Keep it professional and there’s nothing to be squeamish about when you turn down one job offer for another. Use this advice to explain your regrets.
It sounds too good to be true. One highly touted job seeker was hit with a perfect financial services storm: job offers from Goldman Sachs, JP Morgan Chase and Blackrock — all at the same time.
This was the situation facing one client of career coach Connie Thanasoulis-Cerrachio, a partner at SixFigureStart and former head of staffing for Merrill Lynch Asset Management.
Is it an embarrassment of riches to be presented with such wonderful opportunities in the wake of a global financial crisis? Sure, but this job seeker also had a difficult task on her hands. She had to turn down two of these three giants and do so in a way that protected her relationships and reputation at each.
In an era where very few can afford to burn any bridges, she handled the matter gracefully and honestly.
“In one case, she referred someone else for the position,” said Thanasoulis-Cerrachio. “In both cases, she explained why it was critical for her to accept the offer she did. Respect was felt all the way around.”
Respect is the ultimate goal when declining a job offer, said Ginny Clarke, author of “Career Mapping: Charting Your Course in the New World of Work.”
“No one is taking this stuff personally,” Clarke said. “Don’t lie. If you like another job [more], be honest.”
She suggests contacting the hiring manager quickly and by phone — never in an e-mail — and offer specific reasons why another opportunity is a better fit for you, whether it’s the hours, location or industry trends. In the event that you’re taking another offer because it’s a higher salary, it should be at least $10,000 more per year if you’re going to use money as your official explanation. If it’s within that margin, Clarke suggests emphasizing a secondary reason during the call, such as stability or a clearer promotional path.
Declining a job offer by phone this way is more professional and respectful, and provides an opportunity for an open exchange where you could give helpful feedback to the hiring manager. Then, you could follow up with him by sending your contact information at your new job.
“There’s nothing wrong with saying, ‘Here’s where I ended up,’ ” she said.

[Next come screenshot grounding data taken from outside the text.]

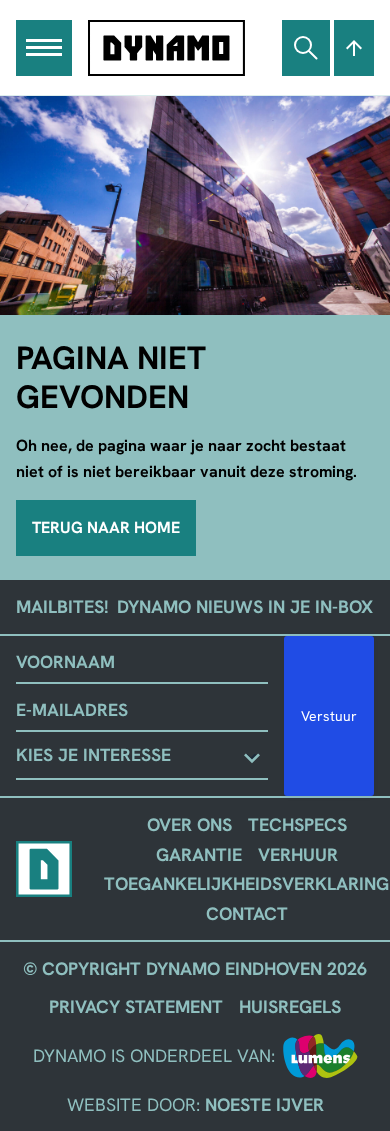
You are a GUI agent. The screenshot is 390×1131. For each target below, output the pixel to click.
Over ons (189, 824)
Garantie (199, 854)
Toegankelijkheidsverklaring (246, 883)
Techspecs (297, 824)
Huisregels (290, 1006)
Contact (247, 913)
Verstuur (329, 716)
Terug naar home (106, 527)
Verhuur (298, 854)
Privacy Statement (136, 1006)
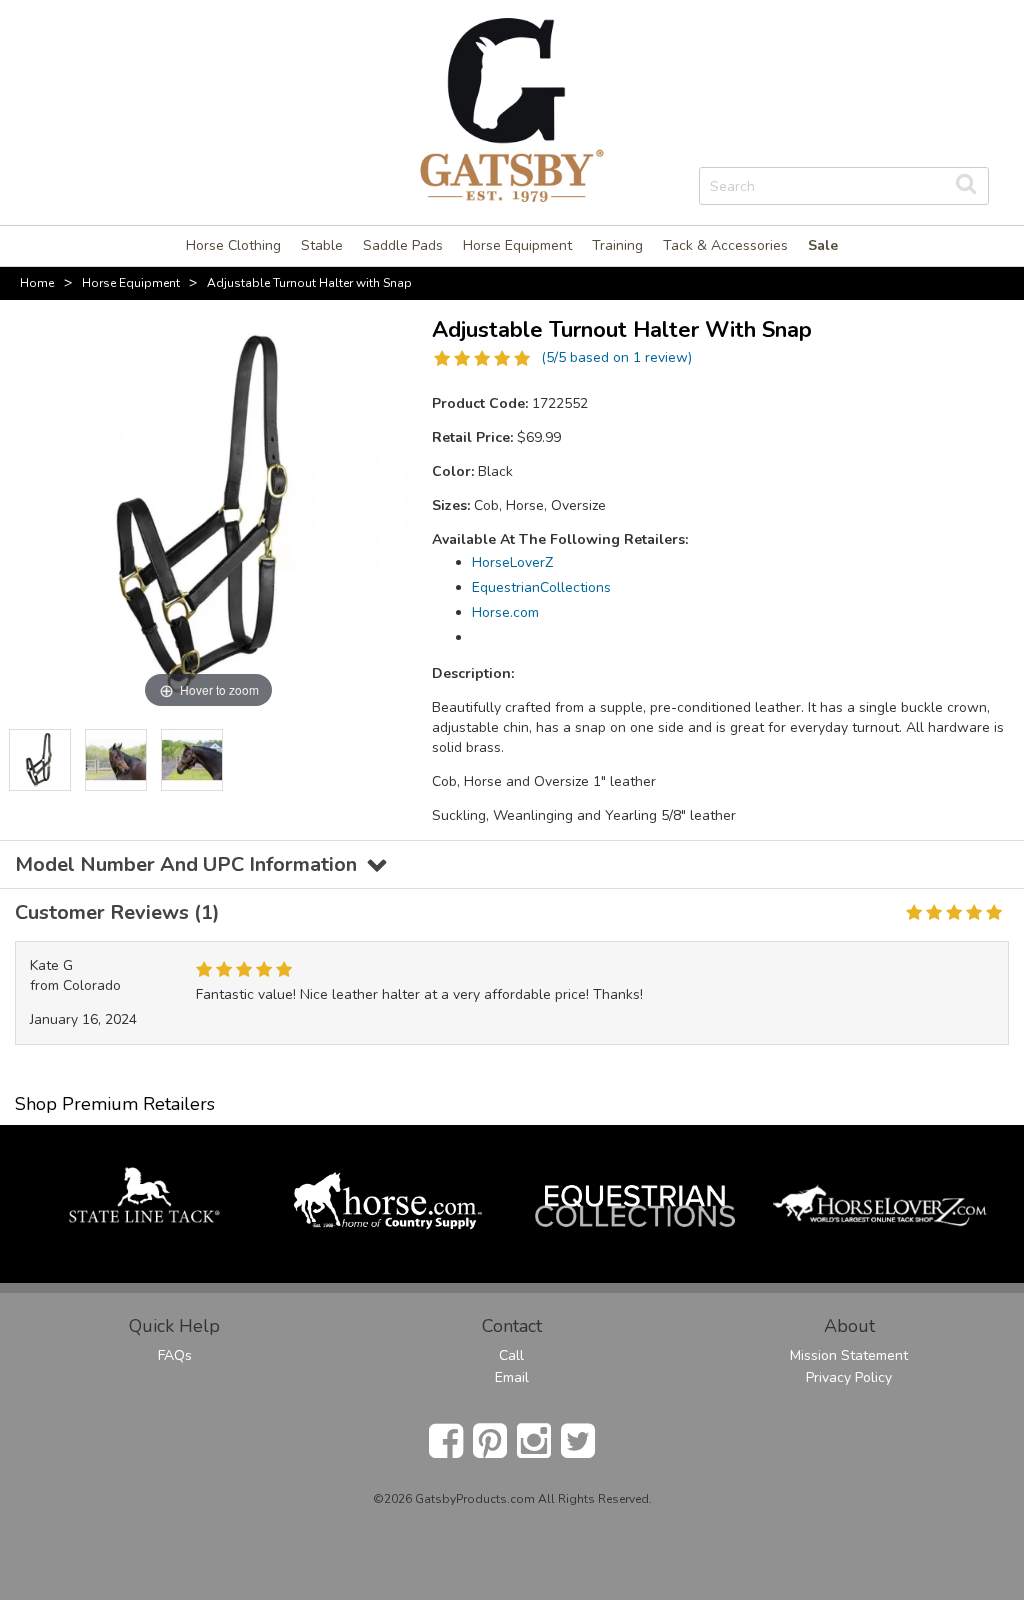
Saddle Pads (403, 245)
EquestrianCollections (541, 587)
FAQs (175, 1355)
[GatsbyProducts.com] (512, 108)
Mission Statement (849, 1355)
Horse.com (505, 612)
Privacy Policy (849, 1377)
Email (512, 1377)
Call (511, 1355)
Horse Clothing (233, 245)
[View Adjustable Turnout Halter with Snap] (40, 760)
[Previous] (24, 760)
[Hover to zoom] (208, 513)
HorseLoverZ (512, 562)
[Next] (393, 760)
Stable (322, 245)
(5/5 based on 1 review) (616, 357)
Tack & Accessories (725, 245)
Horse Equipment (517, 245)
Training (617, 245)
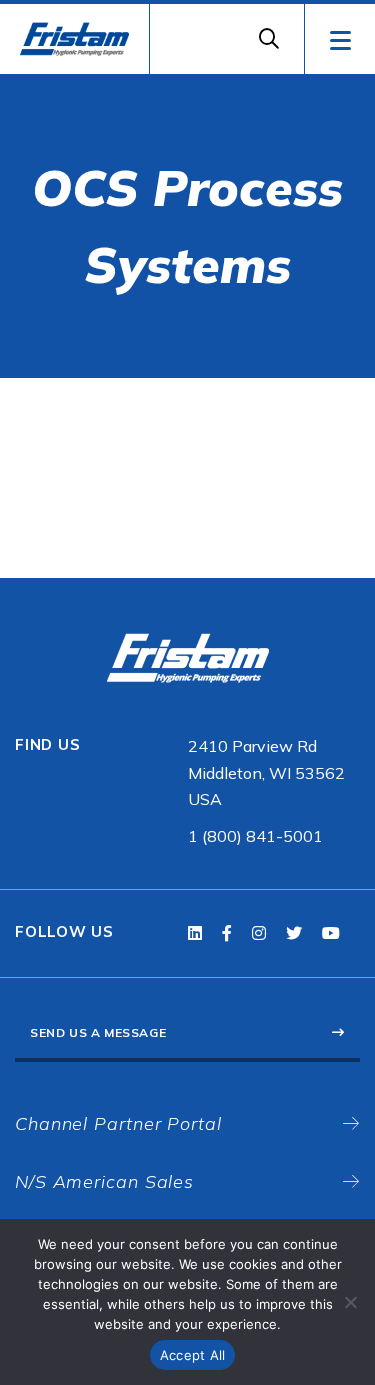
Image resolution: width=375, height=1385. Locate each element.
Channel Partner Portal (118, 1123)
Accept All (193, 1355)
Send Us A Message (98, 1032)
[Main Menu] (339, 39)
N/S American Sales (104, 1181)
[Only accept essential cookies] (350, 1302)
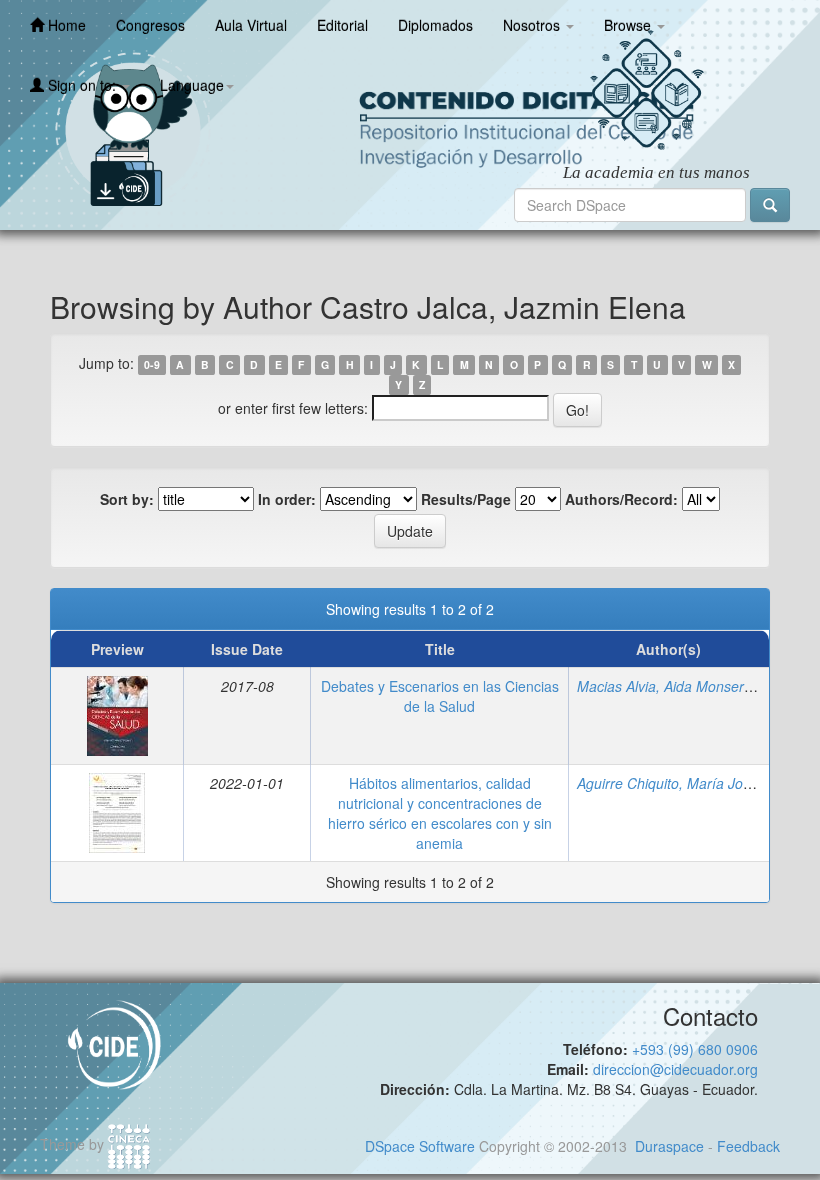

Many job seekers feel squeamish about declining an offer after selling themselves during the interview process, but that’s not a legitimate concern in a professional setting, Clarke said. “It doesn’t mean that you’re disloyal. It’s not about loyalty but it is about integrity.”
The ‘Reputation Issue’
As a recruiter, Clarke once had a candidate who was offered a job and then had a family emergency that meant he wouldn’t be able to move there. The man was in a tough spot, but he chose to put family first and quickly explained his sensitive situation to the manager who offered him the job.
“She respected that about his character — that he made that decision,” Clarke said.
The man stayed in touch with the company and when his family matter stabilized months later, he reapplied to the company and got the job.
Not all job seekers are so graceful. Another one of Clarke’s candidates applied for a job without ever planning on accepting it. He was just “playing” her client in order to leverage a promotion with his current employer.
“It damaged his reputation,” she said. “There’s a reputation issue you’re trying to maintain.”